Oil thieves cost the Nigerian economy more than $1billion in just a month, the country’s officials have revealed.
Oil sales in the African country dropped 17 per cent – around 400,000 barrels of oil equivalent a day – in the first quarter of 2013 as output was disrupted by theft.
Now officials in the country are to stage a conference as they look to stop the twin problems of oil theft and piracy blighting the country’s economy.
“At average January-March prices of $121 per barrel, this theft resulted in a loss of $1.2billion to Nigeria in one month alone,” said Kingsley Kuku, special adviser to Nigerian president Goodluck Jonathan.
Oil theft in Nigeria has become an increasing problem, with the International Energy Authority warning that ongoing disruption in the African country was a factor behind the fall in output of OPEC countries in its most recent industry report.
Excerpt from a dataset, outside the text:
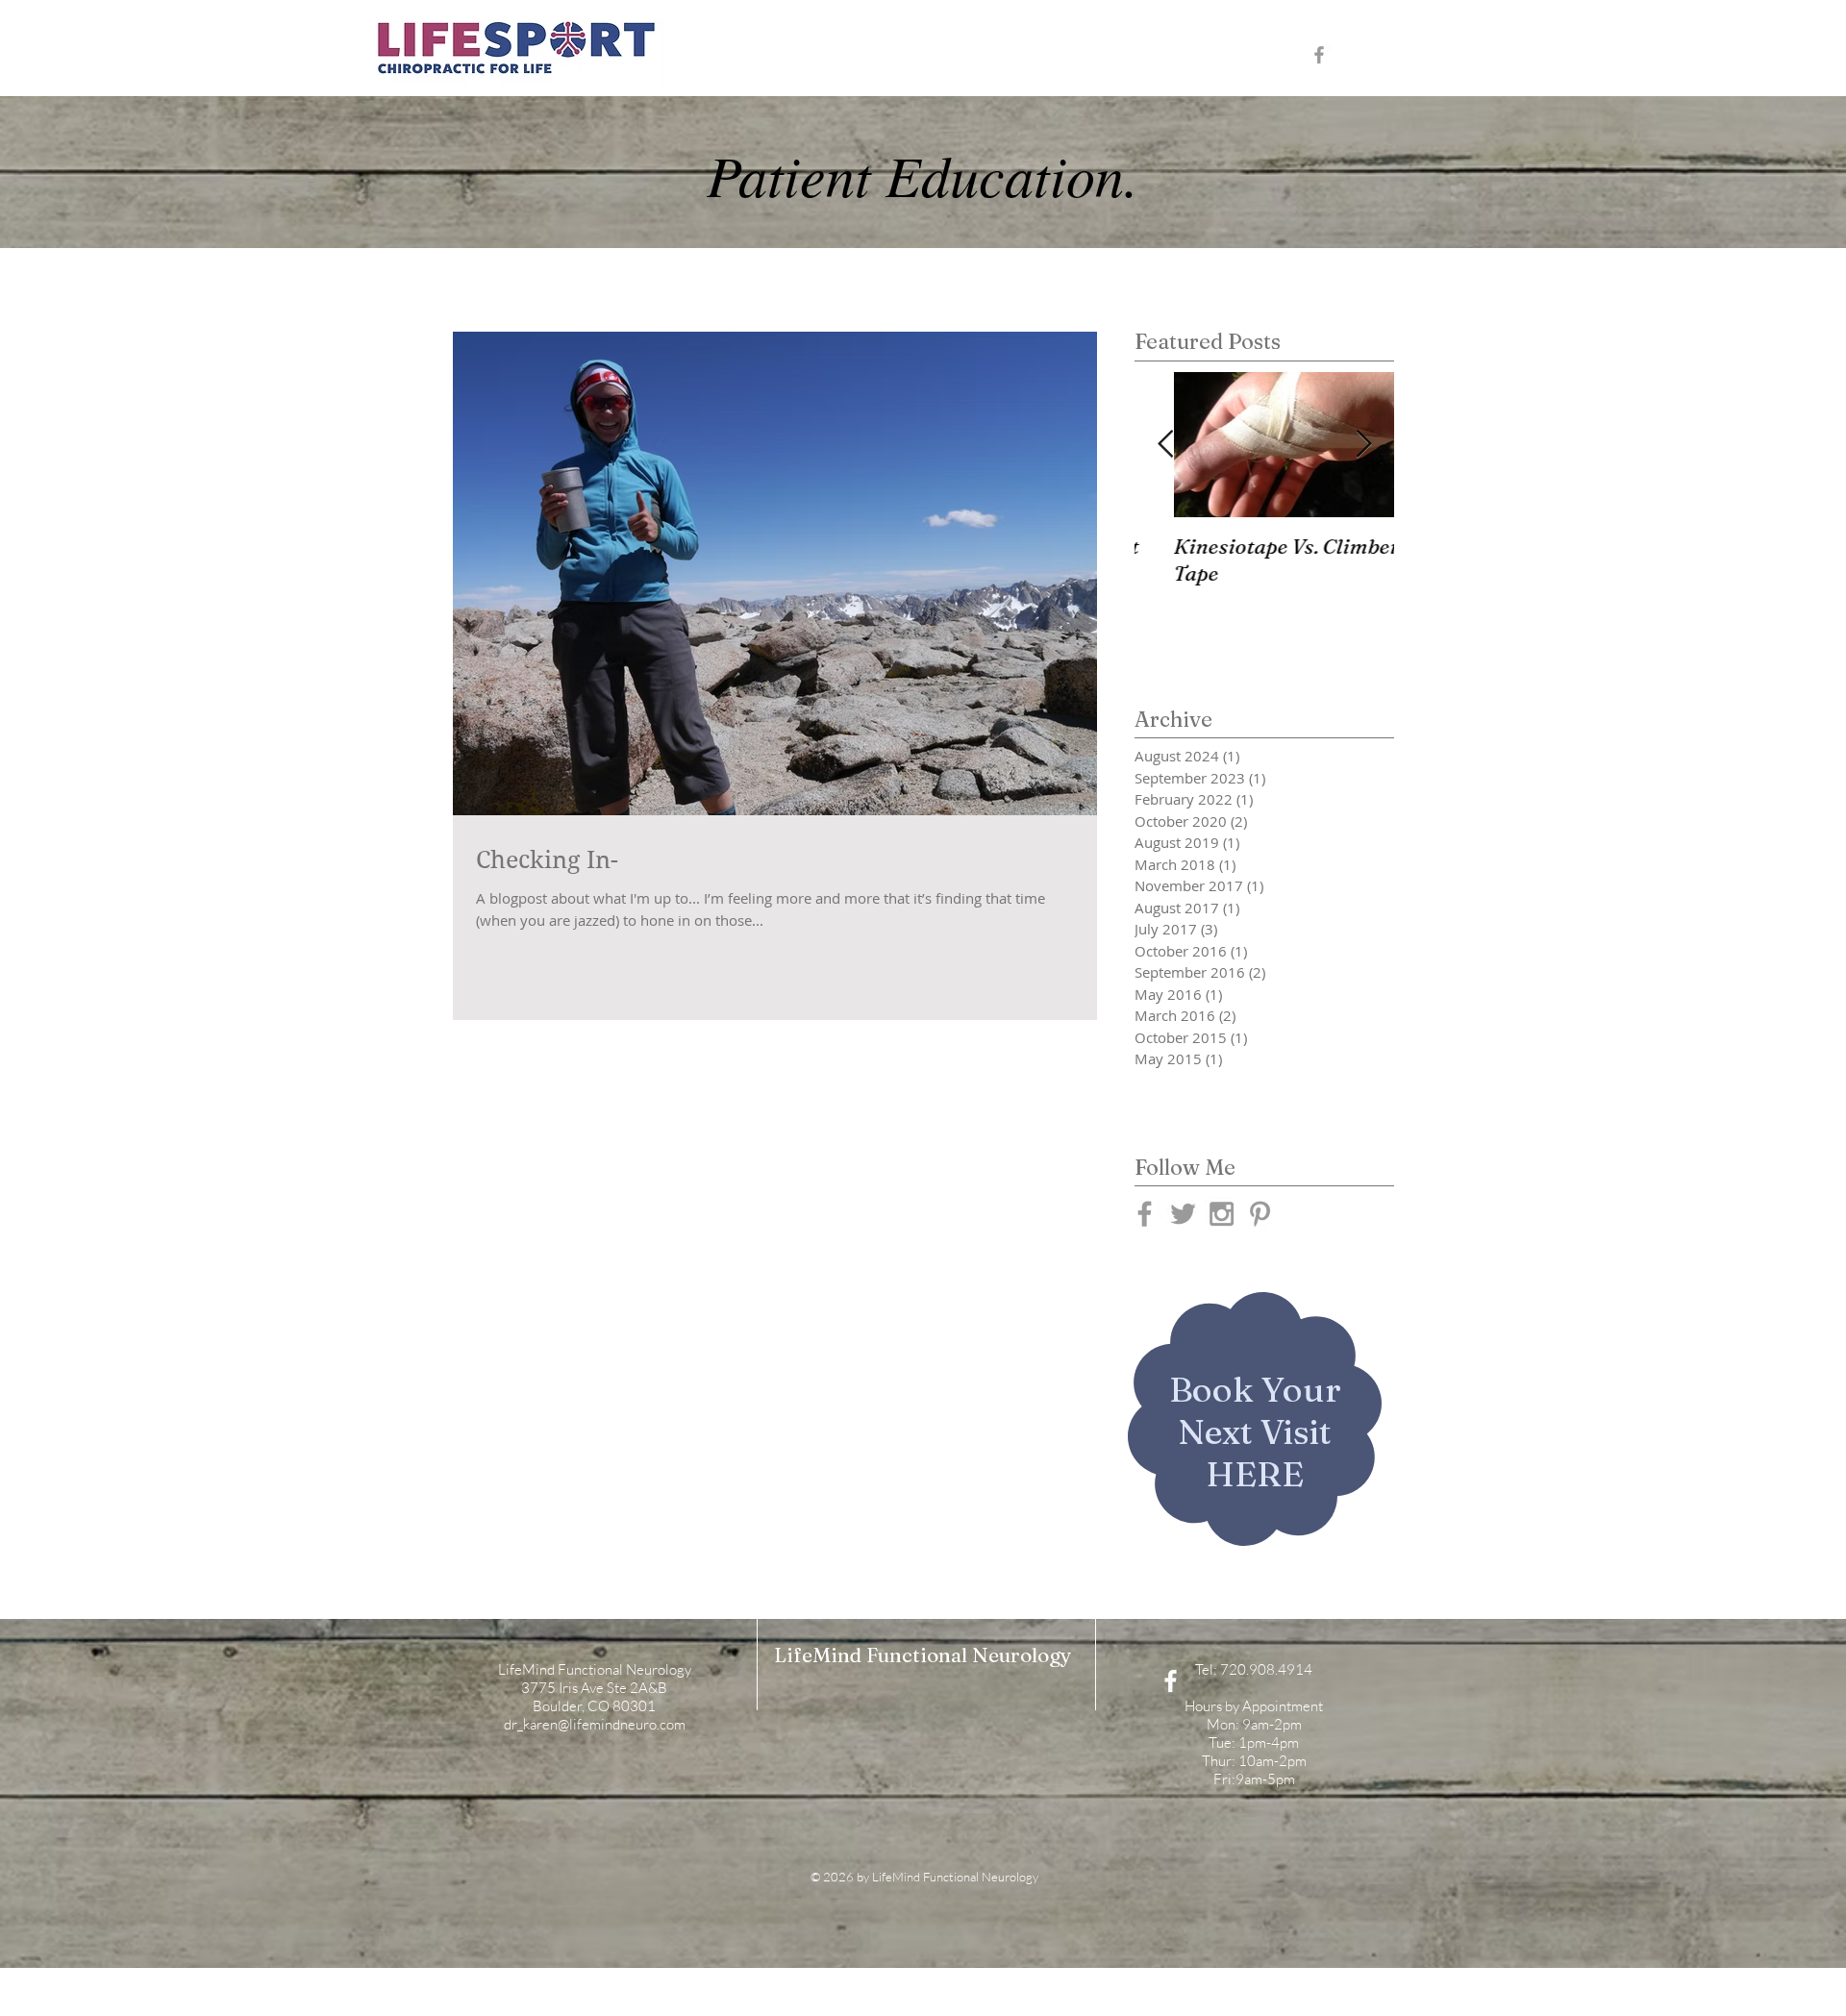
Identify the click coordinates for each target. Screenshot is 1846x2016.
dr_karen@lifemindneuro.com (595, 1724)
Earlier this month Shell blamed oil thefts in Nigeria for costing it around $700million in lost revenue, with the company forced to close the Trans Niger Pipeline just days after it had been reopened following a spate of thefts.
In June thieves caused an explosion in the pipeline while trying to fit syphons into pipelines in the country.
Mr Kuku said Nigeria was now looking to stage a conference to ‘eradicate these negative incidences that have been haemorrhaging the nation’s oil resources’.